§ **TASK STATEMENT**:
What is needed is an exact copy of all the records below.

§ **RECORD EXTRACTS**:

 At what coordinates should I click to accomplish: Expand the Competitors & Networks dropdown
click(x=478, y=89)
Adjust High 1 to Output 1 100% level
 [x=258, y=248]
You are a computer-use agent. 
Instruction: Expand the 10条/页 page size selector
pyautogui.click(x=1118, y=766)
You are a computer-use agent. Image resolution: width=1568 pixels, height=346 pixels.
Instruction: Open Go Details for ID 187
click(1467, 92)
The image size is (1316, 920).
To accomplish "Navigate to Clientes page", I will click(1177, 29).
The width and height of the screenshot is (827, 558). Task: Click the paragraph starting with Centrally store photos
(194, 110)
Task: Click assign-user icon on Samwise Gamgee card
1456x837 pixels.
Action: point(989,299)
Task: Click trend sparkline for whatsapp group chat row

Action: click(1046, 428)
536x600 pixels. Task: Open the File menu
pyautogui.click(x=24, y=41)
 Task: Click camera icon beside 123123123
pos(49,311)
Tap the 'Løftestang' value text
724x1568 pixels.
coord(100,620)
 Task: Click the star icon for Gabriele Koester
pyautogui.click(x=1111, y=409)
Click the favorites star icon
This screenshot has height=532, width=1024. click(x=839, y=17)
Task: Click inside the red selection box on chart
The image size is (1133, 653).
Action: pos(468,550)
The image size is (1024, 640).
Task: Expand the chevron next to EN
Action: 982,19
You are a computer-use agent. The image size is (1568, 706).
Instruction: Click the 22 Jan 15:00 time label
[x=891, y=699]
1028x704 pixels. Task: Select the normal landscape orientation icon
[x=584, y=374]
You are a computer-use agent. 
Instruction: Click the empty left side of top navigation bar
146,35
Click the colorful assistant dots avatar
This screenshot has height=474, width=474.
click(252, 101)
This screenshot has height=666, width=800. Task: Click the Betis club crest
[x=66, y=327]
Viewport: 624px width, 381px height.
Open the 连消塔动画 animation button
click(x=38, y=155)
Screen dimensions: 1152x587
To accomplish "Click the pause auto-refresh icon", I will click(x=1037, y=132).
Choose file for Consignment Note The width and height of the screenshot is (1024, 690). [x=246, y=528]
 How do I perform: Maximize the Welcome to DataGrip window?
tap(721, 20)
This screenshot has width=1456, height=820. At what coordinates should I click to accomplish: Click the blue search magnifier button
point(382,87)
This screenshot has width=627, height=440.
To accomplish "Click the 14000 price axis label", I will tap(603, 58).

§ **TASK ANSWER**:
 At what coordinates should I click to accomplish: Expand the Competitors & Networks dropdown
click(x=478, y=89)
Adjust High 1 to Output 1 100% level
 [x=258, y=248]
You are a computer-use agent. 
Instruction: Expand the 10条/页 page size selector
pyautogui.click(x=1118, y=766)
You are a computer-use agent. Image resolution: width=1568 pixels, height=346 pixels.
Instruction: Open Go Details for ID 187
click(1467, 92)
The image size is (1316, 920).
To accomplish "Navigate to Clientes page", I will click(1177, 29).
The width and height of the screenshot is (827, 558). Task: Click the paragraph starting with Centrally store photos
(194, 110)
Task: Click assign-user icon on Samwise Gamgee card
1456x837 pixels.
Action: point(989,299)
Task: Click trend sparkline for whatsapp group chat row

Action: click(1046, 428)
536x600 pixels. Task: Open the File menu
pyautogui.click(x=24, y=41)
 Task: Click camera icon beside 123123123
pos(49,311)
Tap the 'Løftestang' value text
724x1568 pixels.
coord(100,620)
 Task: Click the star icon for Gabriele Koester
pyautogui.click(x=1111, y=409)
Click the favorites star icon
This screenshot has height=532, width=1024. click(x=839, y=17)
Task: Click inside the red selection box on chart
The image size is (1133, 653).
Action: pos(468,550)
The image size is (1024, 640).
Task: Expand the chevron next to EN
Action: 982,19
You are a computer-use agent. The image size is (1568, 706).
Instruction: Click the 22 Jan 15:00 time label
[x=891, y=699]
1028x704 pixels. Task: Select the normal landscape orientation icon
[x=584, y=374]
You are a computer-use agent. 
Instruction: Click the empty left side of top navigation bar
146,35
Click the colorful assistant dots avatar
This screenshot has height=474, width=474.
click(252, 101)
This screenshot has height=666, width=800. Task: Click the Betis club crest
[x=66, y=327]
Viewport: 624px width, 381px height.
Open the 连消塔动画 animation button
click(x=38, y=155)
Screen dimensions: 1152x587
To accomplish "Click the pause auto-refresh icon", I will click(x=1037, y=132).
Choose file for Consignment Note The width and height of the screenshot is (1024, 690). [x=246, y=528]
 How do I perform: Maximize the Welcome to DataGrip window?
tap(721, 20)
This screenshot has width=1456, height=820. At what coordinates should I click to accomplish: Click the blue search magnifier button
point(382,87)
This screenshot has width=627, height=440.
To accomplish "Click the 14000 price axis label", I will tap(603, 58).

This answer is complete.